Exercise details:
In the entries below, begin at the line that has "Wholesale Inquiries (1058, 740)", stop after the line that has "Info (495, 2053)", and output those lines exactly with no pictures.
=== Section Start ===
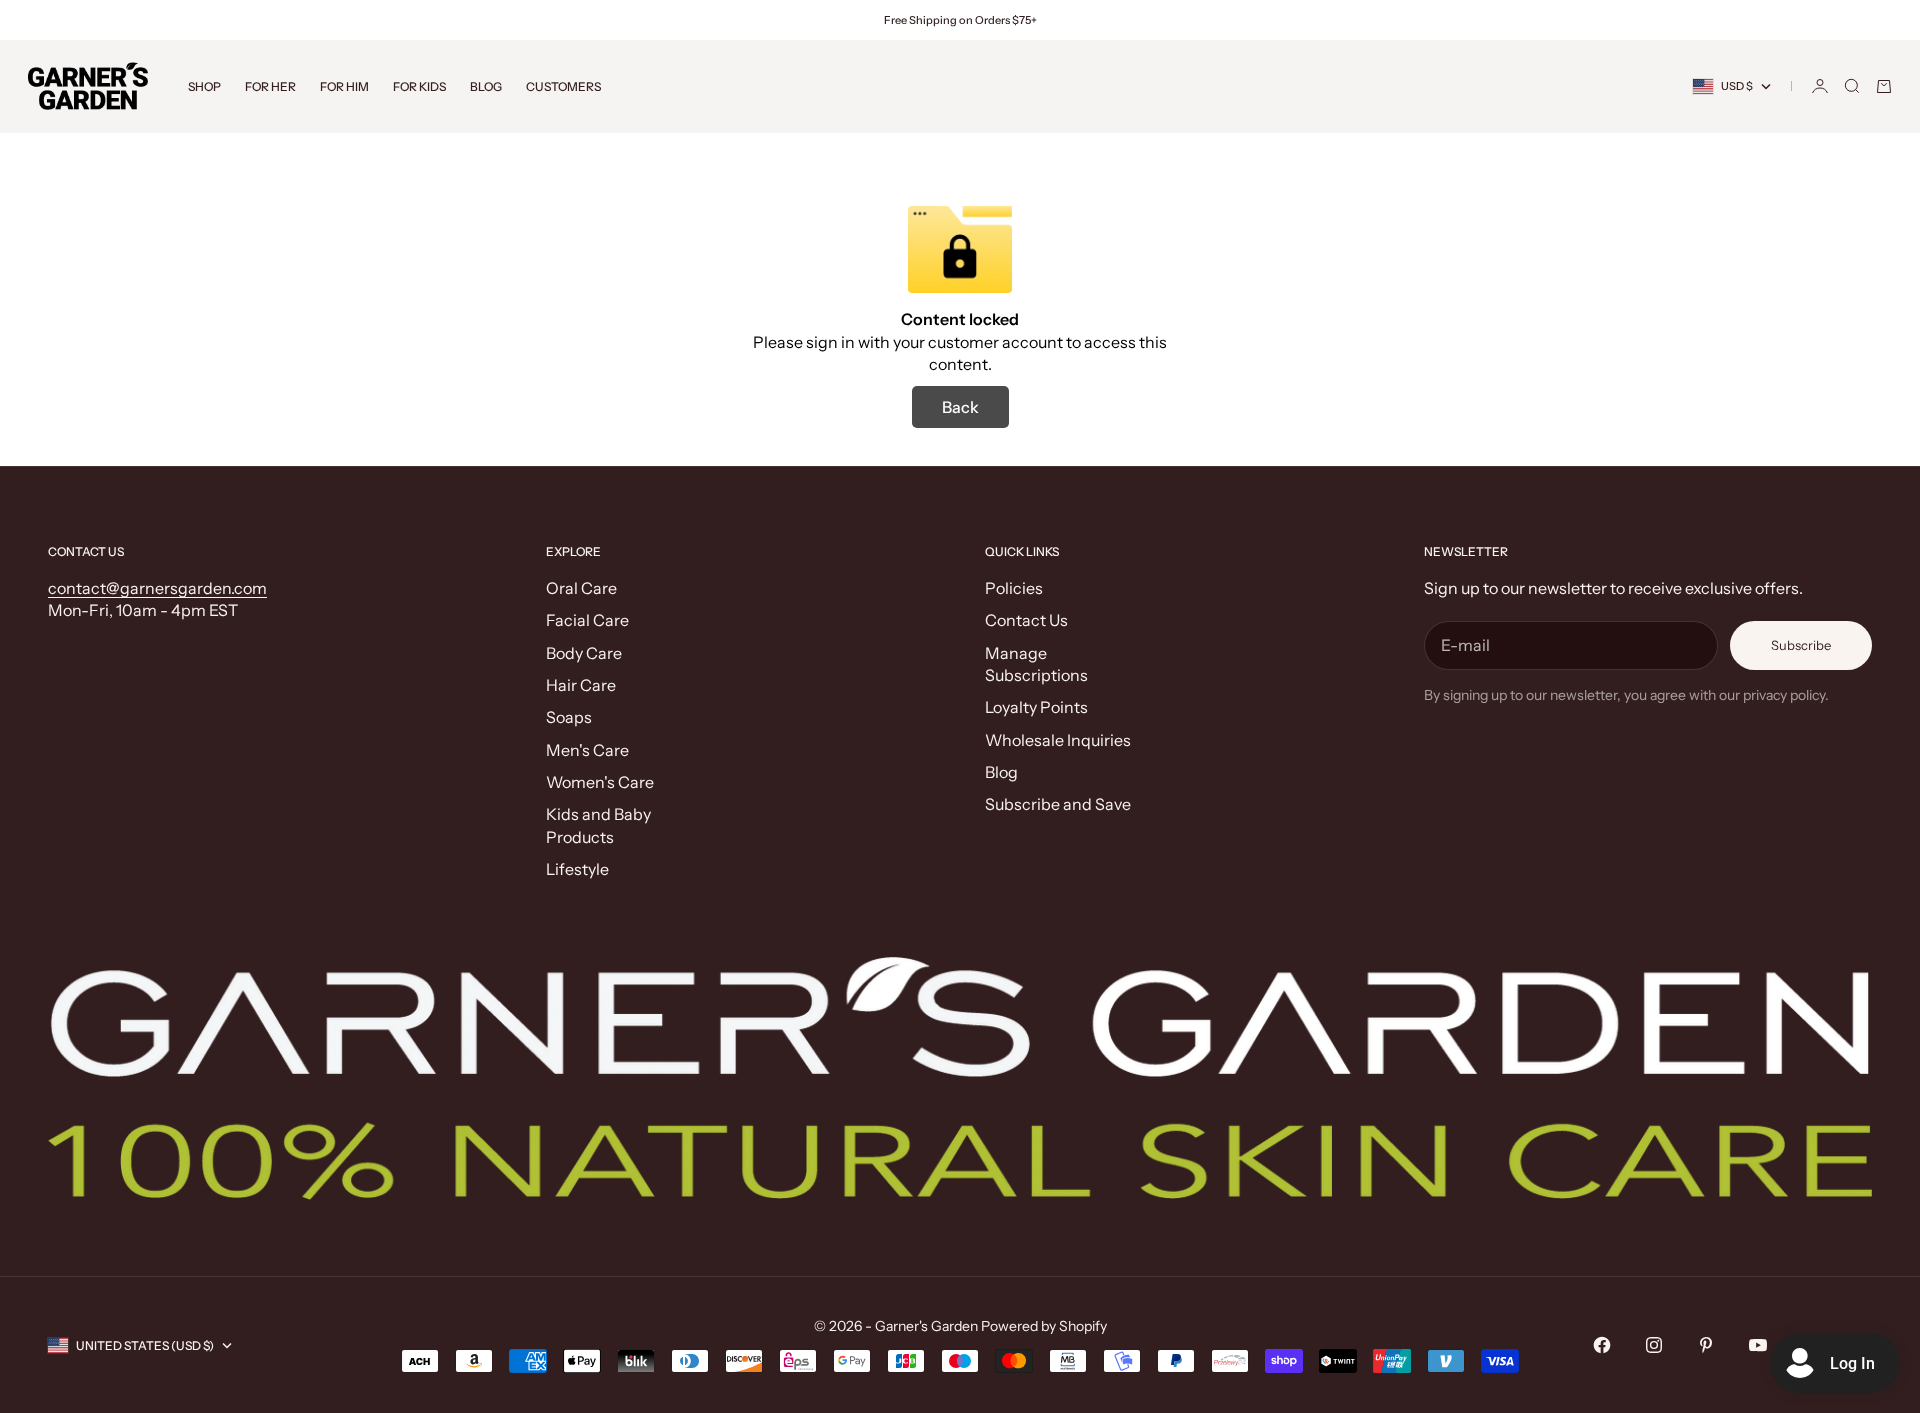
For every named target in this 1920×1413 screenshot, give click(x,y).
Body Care (584, 653)
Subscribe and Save (1058, 804)
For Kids (419, 86)
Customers (563, 86)
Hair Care (581, 685)
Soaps (569, 717)
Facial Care (587, 620)
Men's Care (587, 750)
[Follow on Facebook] (1602, 1345)
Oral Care (581, 588)
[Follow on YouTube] (1758, 1345)
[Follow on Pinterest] (1706, 1345)
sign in (830, 342)
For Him (344, 86)
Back (960, 407)
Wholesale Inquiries (1058, 740)
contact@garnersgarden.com (157, 588)
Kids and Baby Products (598, 825)
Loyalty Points (1036, 707)
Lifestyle (577, 869)
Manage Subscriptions (1036, 664)
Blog (486, 86)
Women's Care (600, 782)
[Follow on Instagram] (1654, 1345)
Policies (1014, 588)
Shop (204, 86)
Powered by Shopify (1044, 1326)
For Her (270, 86)
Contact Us (1026, 620)
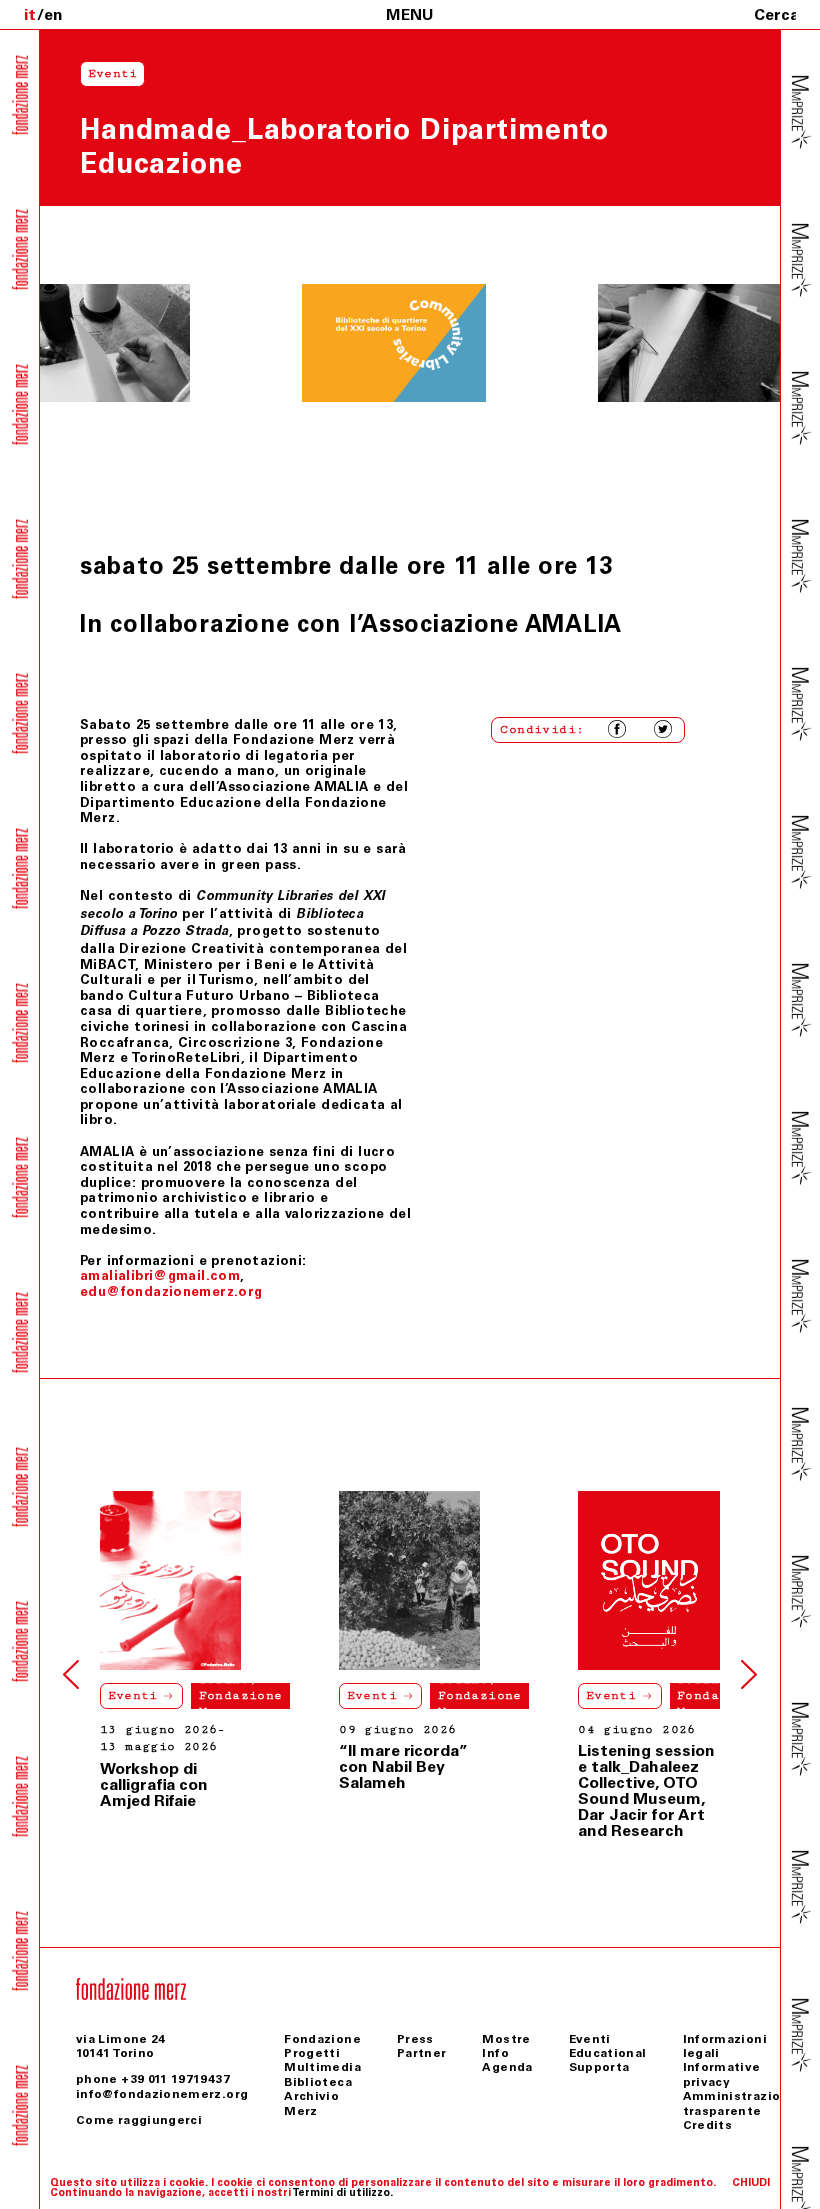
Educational (608, 2053)
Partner (422, 2053)
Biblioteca (318, 2082)
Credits (708, 2125)
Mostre (506, 2039)
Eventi (133, 1695)
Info (495, 2053)
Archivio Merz (311, 2103)
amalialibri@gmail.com (160, 1275)
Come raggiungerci (139, 2120)
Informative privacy (722, 2074)
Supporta (599, 2067)
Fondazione (322, 2039)
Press (415, 2039)
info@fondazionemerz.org (162, 2094)
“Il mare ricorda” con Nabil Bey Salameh (403, 1766)
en (53, 14)
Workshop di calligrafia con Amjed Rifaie (154, 1784)
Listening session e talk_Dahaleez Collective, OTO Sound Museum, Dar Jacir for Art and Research (646, 1790)
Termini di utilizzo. (342, 2192)
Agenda (507, 2067)
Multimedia (322, 2067)
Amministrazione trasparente (740, 2103)
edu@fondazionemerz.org (171, 1291)
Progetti (312, 2053)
=== Section End ===
Reply:
Wholesale Inquiries (1058, 740)
contact@garnersgarden.com (157, 588)
Kids and Baby Products (598, 825)
Loyalty Points (1036, 707)
Lifestyle (577, 869)
Manage Subscriptions (1036, 664)
Blog (486, 86)
Women's Care (600, 782)
[Follow on Instagram] (1654, 1345)
Policies (1014, 588)
Shop (204, 86)
Powered by Shopify (1044, 1326)
For Her (270, 86)
Contact Us (1026, 620)
Educational (608, 2053)
Partner (422, 2053)
Biblioteca (318, 2082)
Credits (708, 2125)
Mostre (506, 2039)
Eventi (133, 1695)
Info (495, 2053)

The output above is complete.